RAW DATA Block Start

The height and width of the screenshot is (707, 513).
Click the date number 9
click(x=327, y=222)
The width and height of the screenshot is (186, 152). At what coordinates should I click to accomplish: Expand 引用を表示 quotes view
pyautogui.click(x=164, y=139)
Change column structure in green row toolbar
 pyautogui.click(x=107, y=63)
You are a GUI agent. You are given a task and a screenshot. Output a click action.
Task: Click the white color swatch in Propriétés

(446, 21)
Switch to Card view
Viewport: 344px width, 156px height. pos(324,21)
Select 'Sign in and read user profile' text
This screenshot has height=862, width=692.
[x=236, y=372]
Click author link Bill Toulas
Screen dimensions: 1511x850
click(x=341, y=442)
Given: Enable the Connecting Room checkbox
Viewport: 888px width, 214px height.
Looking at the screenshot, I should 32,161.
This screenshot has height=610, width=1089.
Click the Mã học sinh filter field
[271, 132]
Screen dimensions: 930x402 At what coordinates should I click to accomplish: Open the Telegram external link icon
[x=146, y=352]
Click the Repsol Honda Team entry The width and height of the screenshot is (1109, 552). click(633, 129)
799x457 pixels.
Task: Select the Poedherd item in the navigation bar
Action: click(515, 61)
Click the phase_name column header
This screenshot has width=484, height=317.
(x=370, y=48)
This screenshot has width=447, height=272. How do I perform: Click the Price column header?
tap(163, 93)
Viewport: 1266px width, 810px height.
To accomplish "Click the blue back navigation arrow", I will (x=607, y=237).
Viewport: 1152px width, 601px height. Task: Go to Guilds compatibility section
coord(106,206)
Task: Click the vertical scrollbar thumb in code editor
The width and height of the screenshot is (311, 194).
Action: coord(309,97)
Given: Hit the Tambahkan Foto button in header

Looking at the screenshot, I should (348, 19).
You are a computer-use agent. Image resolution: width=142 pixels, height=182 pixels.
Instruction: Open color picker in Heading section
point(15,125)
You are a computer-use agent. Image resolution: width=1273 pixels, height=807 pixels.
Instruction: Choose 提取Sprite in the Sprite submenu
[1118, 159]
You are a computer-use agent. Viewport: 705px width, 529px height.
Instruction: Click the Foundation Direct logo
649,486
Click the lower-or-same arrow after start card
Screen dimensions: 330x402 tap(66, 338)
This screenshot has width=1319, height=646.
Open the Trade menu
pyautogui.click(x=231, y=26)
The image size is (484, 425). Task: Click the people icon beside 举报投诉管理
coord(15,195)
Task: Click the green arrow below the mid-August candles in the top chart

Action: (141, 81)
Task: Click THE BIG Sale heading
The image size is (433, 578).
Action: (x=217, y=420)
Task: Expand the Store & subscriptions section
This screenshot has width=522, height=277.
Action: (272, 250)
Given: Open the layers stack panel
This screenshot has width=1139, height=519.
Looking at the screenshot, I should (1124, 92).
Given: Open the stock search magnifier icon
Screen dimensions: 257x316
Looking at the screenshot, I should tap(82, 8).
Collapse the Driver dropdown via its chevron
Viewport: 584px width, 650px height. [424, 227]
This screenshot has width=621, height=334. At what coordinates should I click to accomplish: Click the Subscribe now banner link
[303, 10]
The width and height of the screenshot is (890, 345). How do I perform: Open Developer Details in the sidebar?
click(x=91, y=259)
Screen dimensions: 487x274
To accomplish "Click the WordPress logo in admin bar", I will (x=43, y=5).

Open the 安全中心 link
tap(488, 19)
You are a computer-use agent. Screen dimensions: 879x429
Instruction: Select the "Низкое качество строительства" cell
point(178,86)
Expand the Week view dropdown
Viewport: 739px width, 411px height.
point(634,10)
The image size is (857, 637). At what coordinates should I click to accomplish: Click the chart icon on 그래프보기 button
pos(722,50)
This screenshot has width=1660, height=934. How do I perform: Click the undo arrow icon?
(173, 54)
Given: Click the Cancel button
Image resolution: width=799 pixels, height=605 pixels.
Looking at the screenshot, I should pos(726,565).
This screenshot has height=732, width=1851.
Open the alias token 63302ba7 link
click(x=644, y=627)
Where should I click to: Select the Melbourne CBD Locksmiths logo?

RAW DATA Block End

Transcribe the records above from the line holding "Given: Enable the Connecting Room checkbox" down to the line holding "This screenshot has width=1319, height=646.", inclusive, without adding anything.

Given: Enable the Connecting Room checkbox
Viewport: 888px width, 214px height.
Looking at the screenshot, I should 32,161.
This screenshot has height=610, width=1089.
Click the Mã học sinh filter field
[271, 132]
Screen dimensions: 930x402 At what coordinates should I click to accomplish: Open the Telegram external link icon
[x=146, y=352]
Click the Repsol Honda Team entry The width and height of the screenshot is (1109, 552). click(633, 129)
799x457 pixels.
Task: Select the Poedherd item in the navigation bar
Action: click(515, 61)
Click the phase_name column header
This screenshot has width=484, height=317.
(x=370, y=48)
This screenshot has width=447, height=272. How do I perform: Click the Price column header?
tap(163, 93)
Viewport: 1266px width, 810px height.
To accomplish "Click the blue back navigation arrow", I will (x=607, y=237).
Viewport: 1152px width, 601px height. Task: Go to Guilds compatibility section
coord(106,206)
Task: Click the vertical scrollbar thumb in code editor
The width and height of the screenshot is (311, 194).
Action: coord(309,97)
Given: Hit the Tambahkan Foto button in header

Looking at the screenshot, I should (348, 19).
You are a computer-use agent. Image resolution: width=142 pixels, height=182 pixels.
Instruction: Open color picker in Heading section
point(15,125)
You are a computer-use agent. Image resolution: width=1273 pixels, height=807 pixels.
Instruction: Choose 提取Sprite in the Sprite submenu
[1118, 159]
You are a computer-use agent. Viewport: 705px width, 529px height.
Instruction: Click the Foundation Direct logo
649,486
Click the lower-or-same arrow after start card
Screen dimensions: 330x402 tap(66, 338)
This screenshot has width=1319, height=646.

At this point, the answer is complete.